By Dahlia LithwickPosted Thursday, May 10, 2007, at 7:13 PM ET

Alberto Gonzales is in his happy place. He enters the hearing room in the Rayburn Building for his testimony before the House judiciary committee smiling the smile of a man who sleeps well each night, in the warm glow of the president's love. Gone is the testy, defensive Gonzales who testified last month before the Senate. Today's attorney general breezes into the chamber with the certain knowledge that having bottomed out in April, he has nothing left to prove. His only role in this scandal is as decoy: He's the guy who runs out in front of the hunters and draws their fire so nobody pays any attention to what's happening at the White House.
Gonzales seems to have made his peace with this. No more angry outbursts, no bitter attempts at self-justification. Instead, the AG answers some questions with a giggle and most others with the same old catchphrases we've heard so often: He has consistently failed to investigate any wrongdoing at the Justice Department out of "deference to the integrity of the ongoing investigations." The decisions about which U.S. attorneys made Kyle Sampson's magic list were the "consensus recommendations of the senior leadership of the department." Over and again, ever in identical language, Gonzales "accepts full responsibility for the decision" just as he insists that he played only a "limited role" in the decision-making. The fact that the attorney general can't even be bothered to pull out a thesaurus after all these weeks—even if only to create the illusion that these nonanswers come from him as opposed to a list of pre-approved talking points—reveals just how little he cares about what Congress and the public think of him anymore.
The House Democrats are furious. To them, there is only one plausible explanation for what happened to the eight (now nine?) fired U.S. attorneys. There is only one narrative that works with the facts. The White House wanted party loyalists placed in either key battleground states, or in states where Republicans were being investigated or they thought Democrats should have been. Gonzales rolled out the welcome mat at the Justice Department and told them to install whomever they wanted while he played hearts on his computer. If Gonzales truly wants to rebut that narrative, he needs only to offer some plausible alternative. Anything at all. But he doesn't. He offers only distractions.

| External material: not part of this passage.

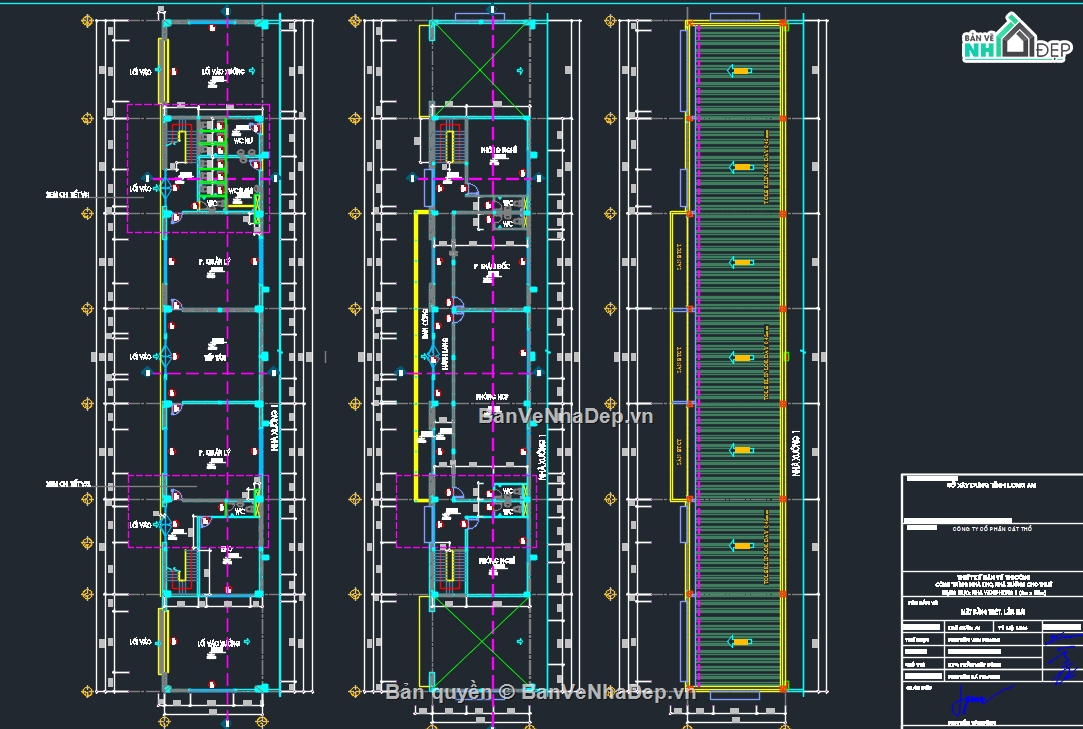
Task: Click the Bản quyền © BanVeNhaDep.vn copyright text
Action: tap(540, 691)
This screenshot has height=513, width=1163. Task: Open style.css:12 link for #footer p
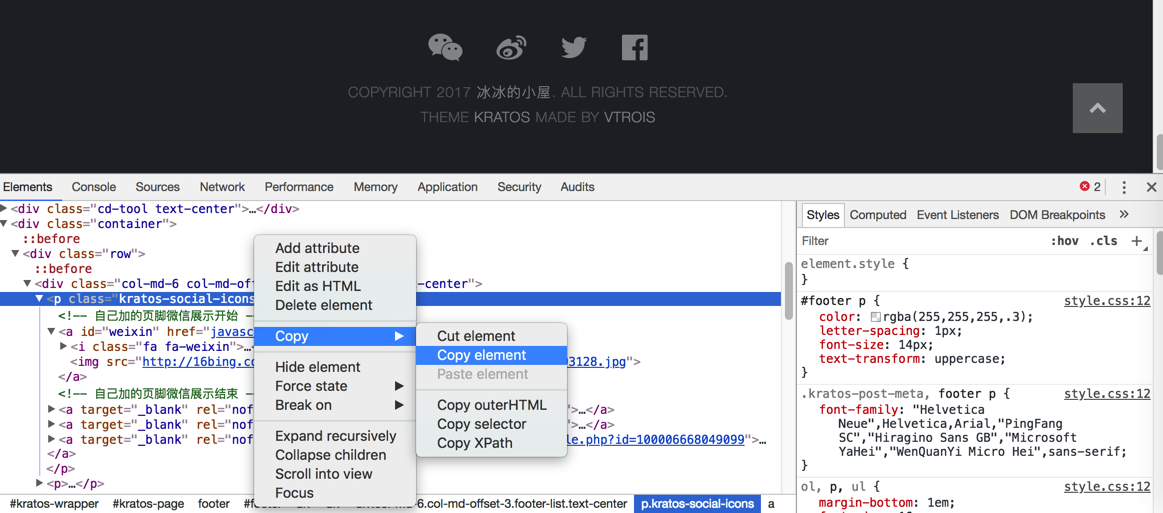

These distractions take various forms: House Republicans join the AG in a daylong effort to point randomly, if effectively, at the interesting flora and fauna of criminal justice in America: Look, says Lamar Smith, R-Texas, at the terrorism cases the Justice Department can't pursue while it wastes its time on this nothing scandal. Hey, yells Jim Sensenbrenner, R-Wis., check out at the William Jefferson scandal! "When is that matter going to be brought to some conclusion?" Chris Cannon, R-Utah, manages to stage a protracted distraction by turning Linda Sanchez, D-Calif., herself into an issue. Dan Lungren, R-Calif., gets Gonzales to opine earnestly that "voter fraud is not a dirty word." One after another, Republicans on the committee take turns blowing hot-air kisses at the AG for all his fine work on immigration, illegal gambling, the zealous protection of intellectual property, as well as his admirable ability to supervise all 110,000 of his employees without even lifting a finger.
Gonzales would take credit for all this fine work, were he not busy constructing a fantasy Justice Department that more or less runs itself. In addition to laying all the blame for the U.S. attorney firings on the same magical pixies who reside in Kyle Sampson's filing drawer (aka the "senior leadership of the department"), Gonzales also notes, several times Thursday, that the department "is built to withstand the departures of U.S. attorneys and even attorneys general," and that the "success of this office doesn't live or die with a U.S. attorney." That's why losing eight of these U.S. attorneys was no big deal. Time and again, he reiterates that it's the career prosecutors at Justice who really run the show. (There is a divine moment of stunned silence when he insists, toward the end of the hearing, that "it would be almost impossible to make a political decision in the Justice Department. ... If that happened we would read about it in the paper.") His point: The department isn't actually supervised from above, or indeed from anyplace, but is wholly run by the career attorneys who are not political appointees. It's a strange strategy, in light of what we now know about the fate of some of these career lawyers. But as an explanation for why there was no wrongdoing here—the career attorneys would never tolerate it—it almost sounds plausible.
Remarks from the Fray:
Attorney General Gonzales isn't so much evading Congress as defying them. There's no clever web of lies for Congress to penetrate: his story is that he wasn't involved. Or that, if he was involved, or ever did know anything he must have forgotten it all at some point, and for some reason, that he can't recall . .. having completely forgotten that detail as well.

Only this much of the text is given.